Pensava, colado na cadeira e ao mesmo tempo inquieto, tremendamente inquieto mas demasiado colado ao cansaço e à ideia. Nada daquilo era o que tinha, queria escrever, nada daquilo era mas não amachucou a folha que retirou com aquelas quantas linhas garatujadas.

“No meu tempo, aparte, disse uma ou outra pequena mentira, fui dissidente, agora não consigo faltar de modo algum à verdade. Amo-te, amo-te, não quero saber do que acham do sentido alcunhado desta frase. Não quero mais acreditar que te esqueces de mim enquanto passo na mesma rua, atravesso a mesma estrada e, do outro lado, tudo é impressionantemente igual tal como diferente…”
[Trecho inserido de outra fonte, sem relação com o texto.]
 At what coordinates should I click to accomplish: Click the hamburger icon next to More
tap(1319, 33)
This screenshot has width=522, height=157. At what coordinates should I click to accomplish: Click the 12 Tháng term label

Guardou a folha por baixo de umas quantas outras tantas assim, parcas de palavras, também assim, pouco escritas mas nada inusitadas. Apontamentos de letras sem música, ilhas num mar esquálido e branco de possíveis metáforas.
Acendeu um cigarro e procurou a esferográfica para tentar organizar um esquema que, tanto tempo, à imenso tempo, estava já mais que teorizado. E sentiu-se rude e torpe, falso, com falta de emoção para começar. Não podia crer que as palavras o prostituíssem ou de algum modo absorvessem qualquer fôlego para criar.

“No meu tempo, aparte, disse uma ou outra pequena mentira, fui dissidente, agora não consigo faltar de modo algum à verdade. Amo-te, amo-te, não quero saber do que acham do sentido alcunhado desta frase. Não quero mais acreditar que te esqueces de mim enquanto passo na mesma rua, atravesso a mesma estrada e, do outro lado, tudo é impressionantemente igual tal como diferente, como reclamação, onde me irás encontrar nos perdidos e achados, ao fundo num canto esquecido do barracão onde apodrecem os abandonados.”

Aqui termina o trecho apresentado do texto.